Sorry if off-topic but I've seen many attempts at Qt bindings from Go and Rust. It seems all GUI libraries are more than 15 years old - except flutter, which is currently alpha quality on desktop.

As someone who has never implemented a native GUI library, what makes them so difficult to implement that we see so almost no language-native ones? Is it a matter of it not being monetizable, or something else?

Beyond the "this is too hard" responses (which from personal experience working on GUIs and toolkits for decades i think are overblown), it is also that a GUI toolkit -or any other library really- written in a niche language will only be usable for that niche language's audience but a GUI toolkit -or any other library- written in a language that can be used by other languages with almost zero friction, is way more likely to be used.

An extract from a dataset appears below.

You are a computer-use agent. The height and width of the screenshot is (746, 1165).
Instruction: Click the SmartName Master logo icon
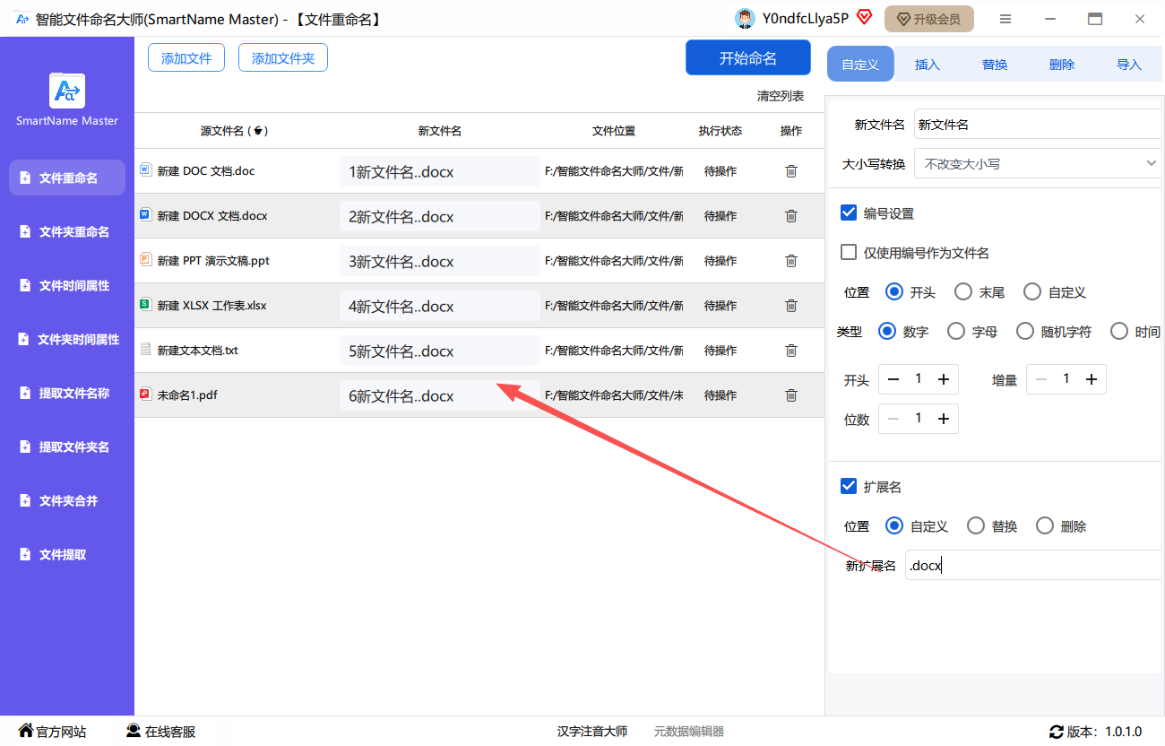[67, 91]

And people tend to use what they see other people using, thus repeating the cycle.

So you see these 15 year old libraries being used because other people are using these 15 year old libraries because they are written in languages that can be (relatively) easily be wrapped (both C and C++ wrapping can be done automatically and there are many tools for that - largely because this is something a ton of people want to do, so again, it feeds back to the cycle of things being popular because they are popular).

But there are lots of new toolkits being made, you can even find a submission for a new one in Hacker News almost every month (though the responses are pretty much the same in all of them :-P).

> from personal experience working on GUIs and toolkits for decades i think are overblown)

Accessibility and internationalization are really hard though, right?